I'm very-early 20s, in a serious, loving, healthy relationship with a man ten years my senior.
I see him as a future partner. He speaks of marriage. He’s only dated women older than me; I’m the exception and he’s deeply in love with me. His intelligence, care, and ambition astound me.
However, I'm having two major concerns:
1) My father passed away when I was 18. This man’s helping me with career and life advice. Is my love for him a longing for my dad?
2) We’re of different races/religion. How do I introduce not only the race factor but also the age difference to my immigrant family?
You’ve raised the concerns yourself, so it’s not just about others’ opinions. And, you’re young enough to take plenty of time to see the effect of these concerns on you and him, which is most important.
If you’re relying on him for many of your career and life decisions, you may well be trying to replace your father in your life. This can backfire in a way that getting parental advice doesn’t.
In healthy relationships with a father or mother, adult children outgrow the need to follow all directions, and parents respect their independence.
However, in a couple, if the older/wise vs. younger/questioning dynamic is a set pattern, challenging advice can become hurtful to both sides, even a power struggle.
As for race and religious differences, it depends how much these matter to the two of you. In early love, passion and enthusiasm override. But time will reveal whether one of you wants the other to convert, whether cultural gaps and misunderstandings create distance.
You two have to be certain you can withstand any family opposition, or not care about its effect.
My ex-husband is narcissistic. We’ve been divorced for several years, and he’s completely convinced that I’m a horrendous mother, just as I was a “horrendous wife.”
When the kids have difficulties, they must be my fault because he’s never wrong. He even tried to take away my custody recently when one child was in trouble.
I’ve not been a perfect parent, but I don't manipulate my kids emotionally the way he does. I’m certainly able to admit to them when I am wrong.
There’s no way to rationally discuss any issues with him… except not to deal with him. No dialogue except by e-mail, and that as little as possible.
The kids are subject to parents who don't communicate, and one of them thinks the other is horrible and says so.
I remain respectful of him at all times. However, no issues get resolved. The kids are never in physical danger, but I’m worried about their emotional state. Any advice?
Not Horrible Mom
They’re his kids too, yet you never say “our” kids. I mention this to help you see that yes, he’s a difficult non-partner in raising them, and yes, they’re going to be affected by his opinions as well as yours.

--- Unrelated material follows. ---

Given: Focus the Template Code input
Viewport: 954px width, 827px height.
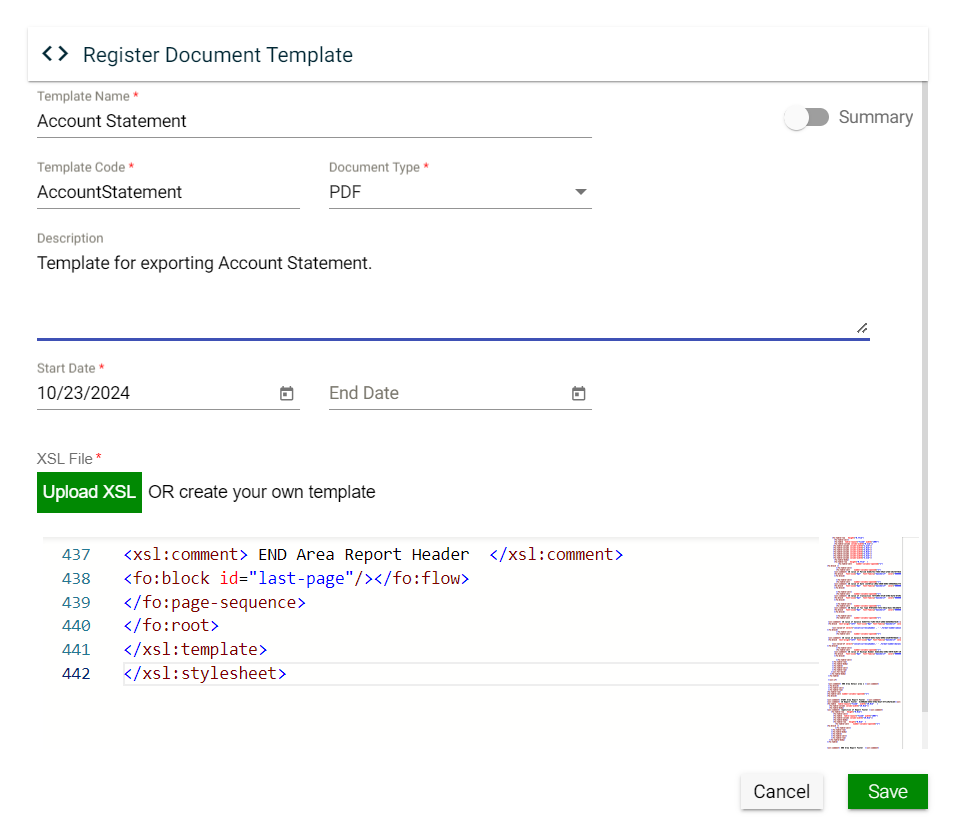Looking at the screenshot, I should point(167,192).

Since one child has been in trouble, and they all receive his negative messages about you, it’d be wise to have some counselling sessions with the children, if they’re willing to attend.
The purpose would be NOT to challenge their father, but to openly talk (with professional guidance) about how day-to-day issues between you and them are handled. If they reject the idea, consider going yourself, which means you could also discuss how to deal with their father’s influence on them, about you.
FEEDBACK Regarding the young woman who’s decided to stay silent though she’s discovered her wealthy boyfriend is cheating on her (March 22):
Reader – “Your assessment of her boyfriend’s behaviour is spot on. He’s a player. Should she choose to continue with this relationship, there’ll be nothing ahead for her but distrust, lies, deceit, and heartbreak.
“Given the circumstances of their relationship (age difference, living arrangements, etc.) I was surprised to read that “If he denies it, (and) makes no move to change… then run.”
“There’s little hope of any change in his behaviour. By even suggesting it, I believe you’re setting her up for a period of confrontation and deep personal stress that will, at best, have him playing along for a time, but ultimately result in the same ending.
“A leopard can’t (or won’t) change his spots.”
Ellie: Point taken. I gave her that admittedly short-term hope from confrontation, because she was so determined to stay silent.
Tip of the day:
Combined age, race, and religious differences require being certain you can handle them.